((

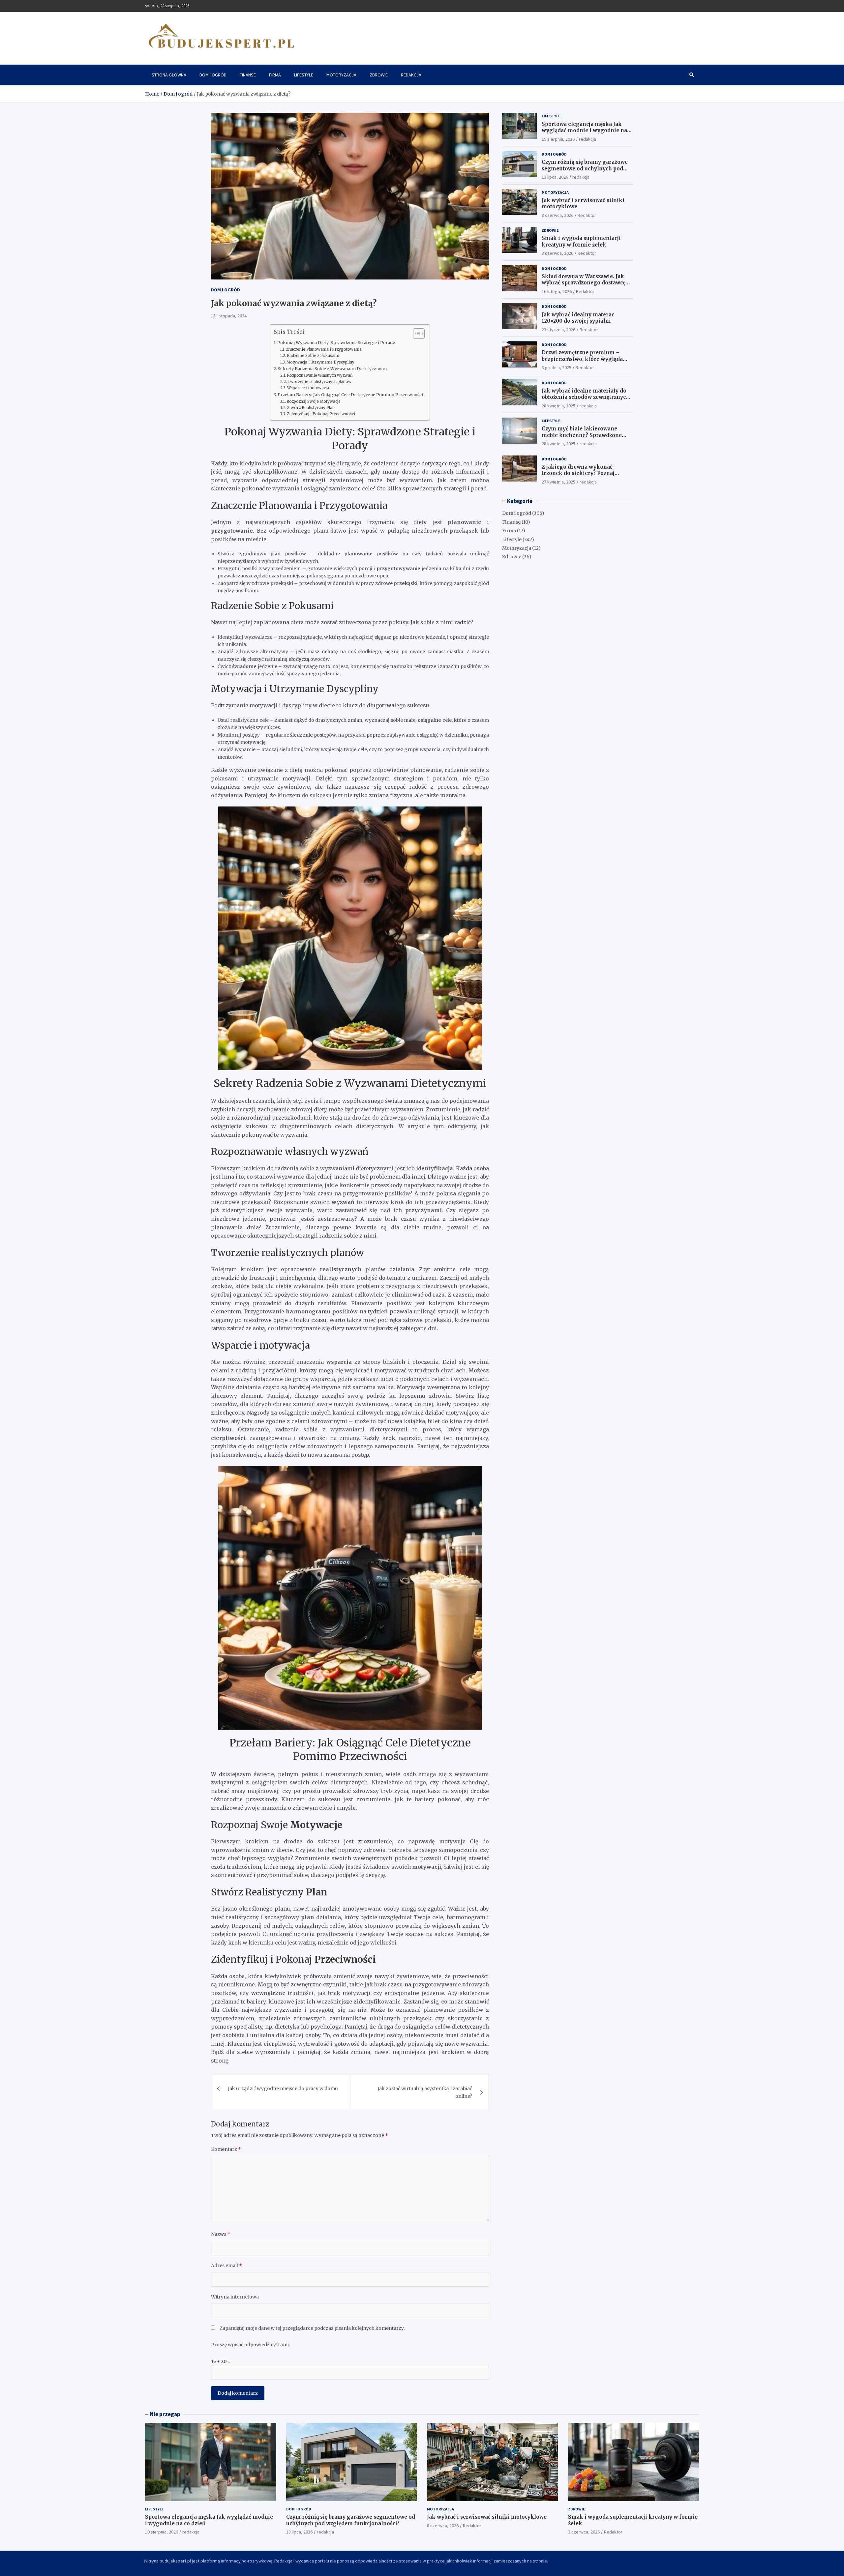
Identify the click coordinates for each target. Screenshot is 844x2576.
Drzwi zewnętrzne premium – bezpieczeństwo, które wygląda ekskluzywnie (582, 358)
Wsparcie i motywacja (308, 388)
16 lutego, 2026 (557, 291)
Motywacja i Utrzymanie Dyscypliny (320, 362)
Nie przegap (165, 2414)
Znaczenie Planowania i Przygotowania (324, 349)
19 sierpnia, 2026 (558, 139)
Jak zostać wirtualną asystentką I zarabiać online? (424, 2092)
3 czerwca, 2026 (557, 253)
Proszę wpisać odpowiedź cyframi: (250, 2345)
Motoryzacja (341, 75)
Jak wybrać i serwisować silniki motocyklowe (487, 2517)
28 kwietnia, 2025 (558, 405)
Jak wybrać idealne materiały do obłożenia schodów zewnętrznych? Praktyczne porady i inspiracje (587, 396)
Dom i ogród (212, 75)
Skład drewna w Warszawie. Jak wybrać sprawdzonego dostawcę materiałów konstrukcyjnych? (583, 282)
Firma (275, 75)
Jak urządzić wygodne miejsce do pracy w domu (283, 2089)
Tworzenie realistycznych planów (319, 381)
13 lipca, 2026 (555, 177)
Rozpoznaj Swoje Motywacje (313, 401)
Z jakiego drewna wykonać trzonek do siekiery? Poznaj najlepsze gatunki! (578, 473)
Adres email (226, 2266)
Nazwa (220, 2234)
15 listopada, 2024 (229, 316)
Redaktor (587, 215)
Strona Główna (169, 75)
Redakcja (411, 75)
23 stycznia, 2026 (558, 329)
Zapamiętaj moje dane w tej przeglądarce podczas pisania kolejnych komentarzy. (312, 2328)
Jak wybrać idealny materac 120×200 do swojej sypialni (578, 317)
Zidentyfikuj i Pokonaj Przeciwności (321, 414)
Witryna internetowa (235, 2297)
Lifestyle (303, 75)
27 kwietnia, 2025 (558, 481)
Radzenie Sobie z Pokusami (313, 355)
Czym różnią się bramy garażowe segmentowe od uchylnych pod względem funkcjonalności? (585, 168)
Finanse (248, 75)
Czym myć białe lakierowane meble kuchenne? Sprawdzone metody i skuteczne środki (582, 435)
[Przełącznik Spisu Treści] (415, 333)
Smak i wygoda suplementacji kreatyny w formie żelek (581, 241)
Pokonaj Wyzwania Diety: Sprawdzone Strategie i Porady (336, 342)
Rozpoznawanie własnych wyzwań (320, 375)
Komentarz (226, 2149)
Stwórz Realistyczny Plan (311, 407)
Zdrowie (379, 75)
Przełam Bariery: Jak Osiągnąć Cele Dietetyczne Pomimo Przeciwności (350, 394)
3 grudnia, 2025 (556, 367)
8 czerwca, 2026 (557, 215)
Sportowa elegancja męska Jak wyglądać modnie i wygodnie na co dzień (584, 130)
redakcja (587, 139)
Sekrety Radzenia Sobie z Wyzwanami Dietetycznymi (332, 368)
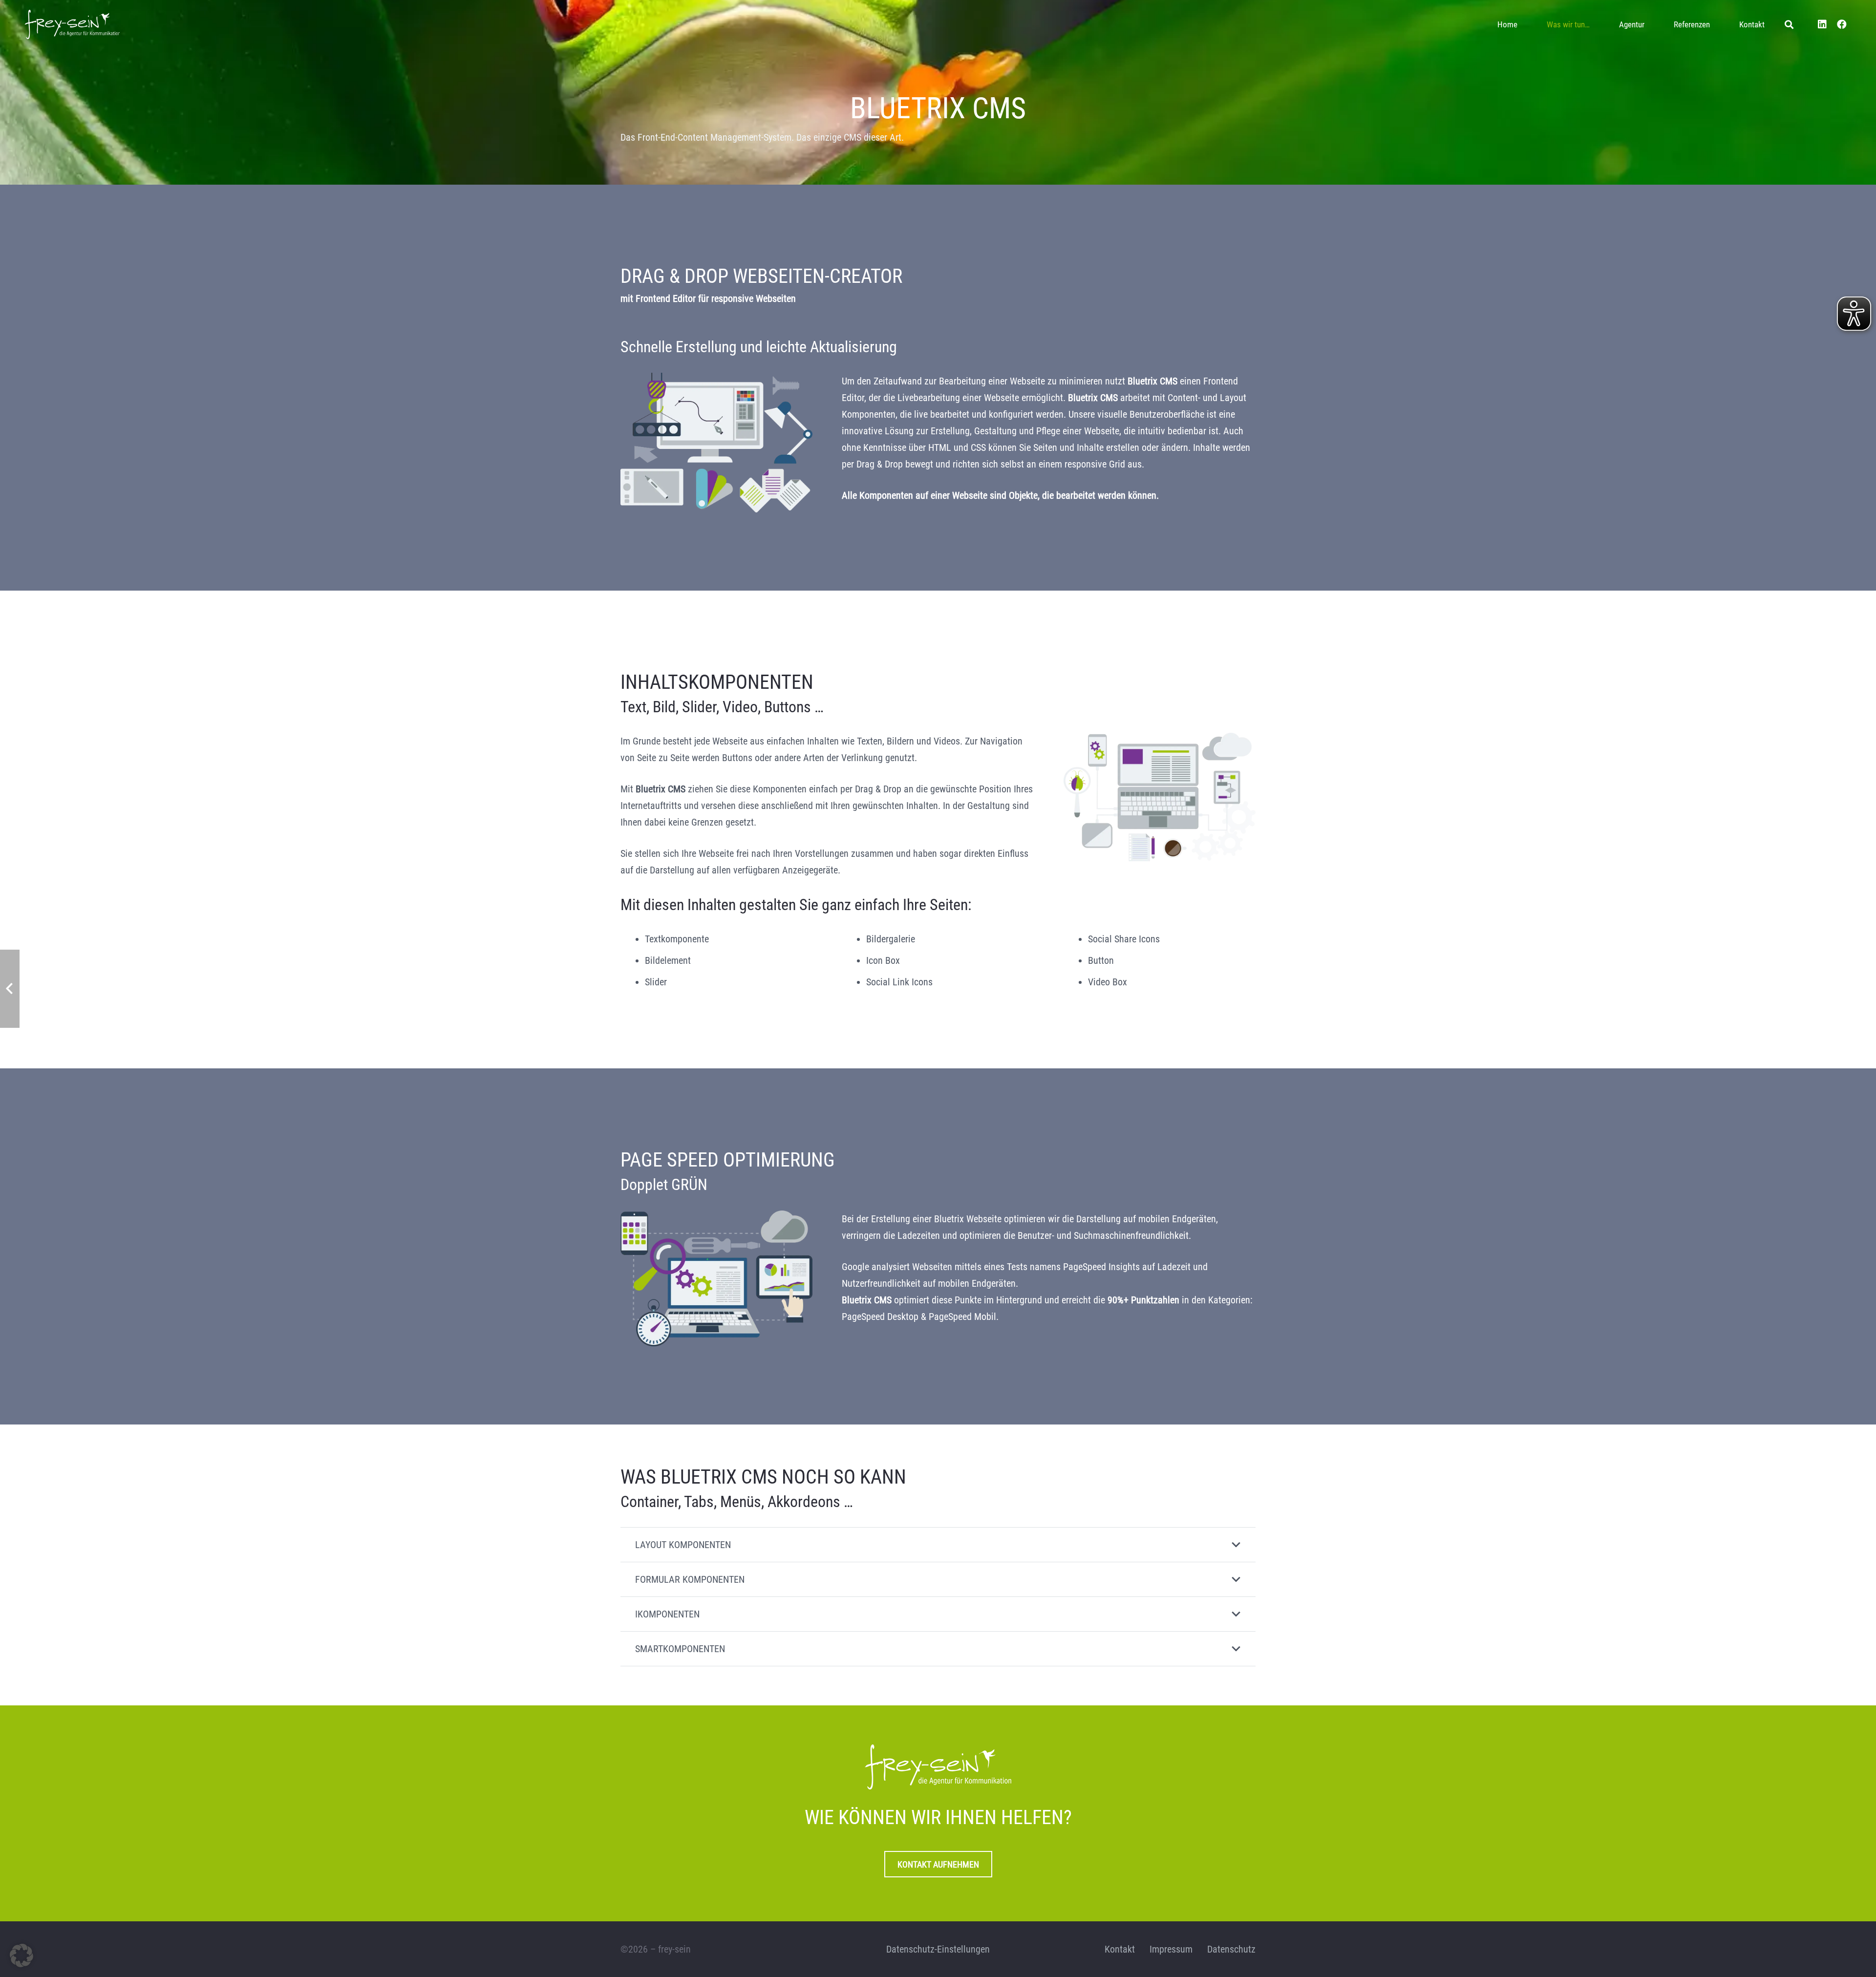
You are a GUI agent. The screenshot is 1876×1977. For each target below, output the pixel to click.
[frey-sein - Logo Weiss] (72, 24)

))

§ **Goal of the exercise**:
Nothing but the lines from the start of the listing through the line with "28 kwietnia, 2025 (558, 405)" belongs in the answer, each one retyped exactly and without pictures.

§ **Task output**:
Identify the click coordinates for each target. Screenshot is 844x2576.
Drzwi zewnętrzne premium – bezpieczeństwo, które wygląda ekskluzywnie (582, 358)
Wsparcie i motywacja (308, 388)
16 lutego, 2026 (557, 291)
Motywacja i Utrzymanie Dyscypliny (320, 362)
Nie przegap (165, 2414)
Znaczenie Planowania i Przygotowania (324, 349)
19 sierpnia, 2026 (558, 139)
Jak zostać wirtualną asystentką I zarabiać online? (424, 2092)
3 czerwca, 2026 (557, 253)
Proszę wpisać odpowiedź cyframi: (250, 2345)
Motoryzacja (341, 75)
Jak wybrać i serwisować silniki motocyklowe (487, 2517)
28 kwietnia, 2025 (558, 405)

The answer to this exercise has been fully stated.